Bediüzzaman, Risâle-i Nur ile, Kelâm sahasında yeni ilmî metotlar geliştirir. Öncelikle bütün İslâmî ve özellikle Kelâma dair mefhumları/kavramları, Kur’ânî bir dil ile ele alır ve yerli yerine oturtur.
Henüz 16 yaşlarında iken, Kelâm ilminin, İslâma, Kur’ân’a, imana yapılan hücumları durdurmaya kâfî gelmediğini tesbit eder. Van Valisi Tahir Paşa’nın konağında fizik, kimya, biyoloji, zooloji, botanik, astronomi, matematik ve sâir bütün ilimleri kendi kendisine mütalâa ederek; kitap yazacak ve uzmanlarıyla tartışıp onları mağlûp edecek tarzda hepsini öğrenir.
Bunu, Diyanet İşleri eski başkanlarından Ali Rıza Hakses, “Bütün ilim ve fenleri ezberlemişti. Ona karşı gençliğinde bütün İslâm uleması aciz kaldı” diyerek ifade eder. Aslında zamanın fen bilimcileri de aciz kalmıştı!
Özellikle fen ilimlerinin özlerinden ve kesinleşmiş prensiplerinden çıkan delilleri kullanarak yeni bir kelâm ilmi çığırı açar. Ki, iman, itikat, inanç esaslarını ispat ve izah eden kelâm ilmine getirdiği bu yenilikler, açtığı çığırlar, geliştirdiği yeni metotlar “Ehl-i Sünnet çizgisinden sapmadan”, çağın insanının yapısına, ilmî birikimine ve teknolojinin şartlarına paraleldir. Bir kısmını şöyle maddeleştirebiliriz:
* Önce bütün ilimlerin kaynağının Esmâ-i Hüsnâ olduğunu tesbit eder. Fen, din, sosyal ilim ayrımını ortadan kaldırarak “tevhid-i ilmi”, yani “ilim birliğini” gerçekleştirir. Aklın ışığının fen, kalbin nurunun din ilimleri olduğunu ve bu ikisinin birleşmesiyle hakikatin tecellî edeceğini beyan eder.
* Kelâmı; Kelâmullah olan Kur’ân’dan süzerek modern, çağdaş ilimlerle yeniler.
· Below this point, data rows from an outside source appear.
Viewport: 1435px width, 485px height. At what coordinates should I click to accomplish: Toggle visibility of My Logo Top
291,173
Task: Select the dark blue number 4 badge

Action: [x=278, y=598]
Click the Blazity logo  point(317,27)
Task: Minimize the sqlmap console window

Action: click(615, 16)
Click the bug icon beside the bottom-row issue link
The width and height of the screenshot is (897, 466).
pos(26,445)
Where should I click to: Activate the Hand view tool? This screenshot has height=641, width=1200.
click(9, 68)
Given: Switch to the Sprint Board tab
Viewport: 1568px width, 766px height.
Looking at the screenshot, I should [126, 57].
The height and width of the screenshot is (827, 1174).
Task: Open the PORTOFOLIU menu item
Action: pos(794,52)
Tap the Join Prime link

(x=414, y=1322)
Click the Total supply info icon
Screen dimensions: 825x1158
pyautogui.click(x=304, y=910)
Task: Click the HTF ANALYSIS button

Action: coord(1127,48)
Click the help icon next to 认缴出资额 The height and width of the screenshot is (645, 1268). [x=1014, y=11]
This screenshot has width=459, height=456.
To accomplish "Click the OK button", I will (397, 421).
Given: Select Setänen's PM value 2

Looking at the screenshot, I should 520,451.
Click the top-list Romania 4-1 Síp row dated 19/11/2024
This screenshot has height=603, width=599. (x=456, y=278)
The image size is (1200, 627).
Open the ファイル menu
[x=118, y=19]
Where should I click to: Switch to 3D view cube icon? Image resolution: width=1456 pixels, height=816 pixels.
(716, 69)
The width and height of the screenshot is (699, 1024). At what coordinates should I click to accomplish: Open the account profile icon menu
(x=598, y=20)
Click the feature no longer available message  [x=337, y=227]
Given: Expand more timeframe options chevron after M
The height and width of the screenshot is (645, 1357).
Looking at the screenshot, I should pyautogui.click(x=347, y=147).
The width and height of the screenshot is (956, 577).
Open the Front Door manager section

Yâni, medrese içindeki modern ilimlerle kısa bir yolu, sâfî bir kulluğu ve tarikat/tasavvuftan daha yüksek bir velâyet yolunu bulur.1
* Aklı, kalbi, ruhu ve insanın diğer özelliklerini dikkate alarak; akıldan kalbe, kalbden akla geçerek örneklerle açıklamalarda bulunan yepyeni bir yol takip ederek felsefenin dahi ulaşamadığı yerlere ulaşıp, imân hakikatlerini tahkikî bir sûrette gösterir.2
* Risâle-i Nur, ibâdet yerinde ilim içinde, hakikata bir yol açmış. Sülûk ve evrad yerinde mantıkî bürhanlarla ilmî hüccetler içinde, hakikatü’l-hakaika (gerçeklerin gerçeği, gerçeğin ta kendisine) bir yol açmış; tasavvuf ve tarikat ilmi yerinde doğrudan doğruya kelâm ilmi içinde, ilm-i akîde ve usûlü’d-din (din metodu, prensipleri) içinde büyük bir velilik yolunu açmış.3
* Mücerred/soyut kelâm ilmiyle elde edilecek İlâhî bilginin de tam huzur vermeyeceğini,4 ifâde ederek, Kur’ân tarzında olması gerektiğini belirtir. Yâni, sadece “akıl ve ilim” ile değil, akıl, kalb, vicdan, sair his ve duygular da gıdasını almalı ki, “mârifet-i kâmile ve huzur-u tam” elde edilsin. Dolayısıyla Risâletü’n-Nur ise der: “Her kim olursan ol; bak, gör. Yalnız gözünü aç, hakikati müşahede et, saadet-i ebediyenin anahtarı olan imanını kurtar.”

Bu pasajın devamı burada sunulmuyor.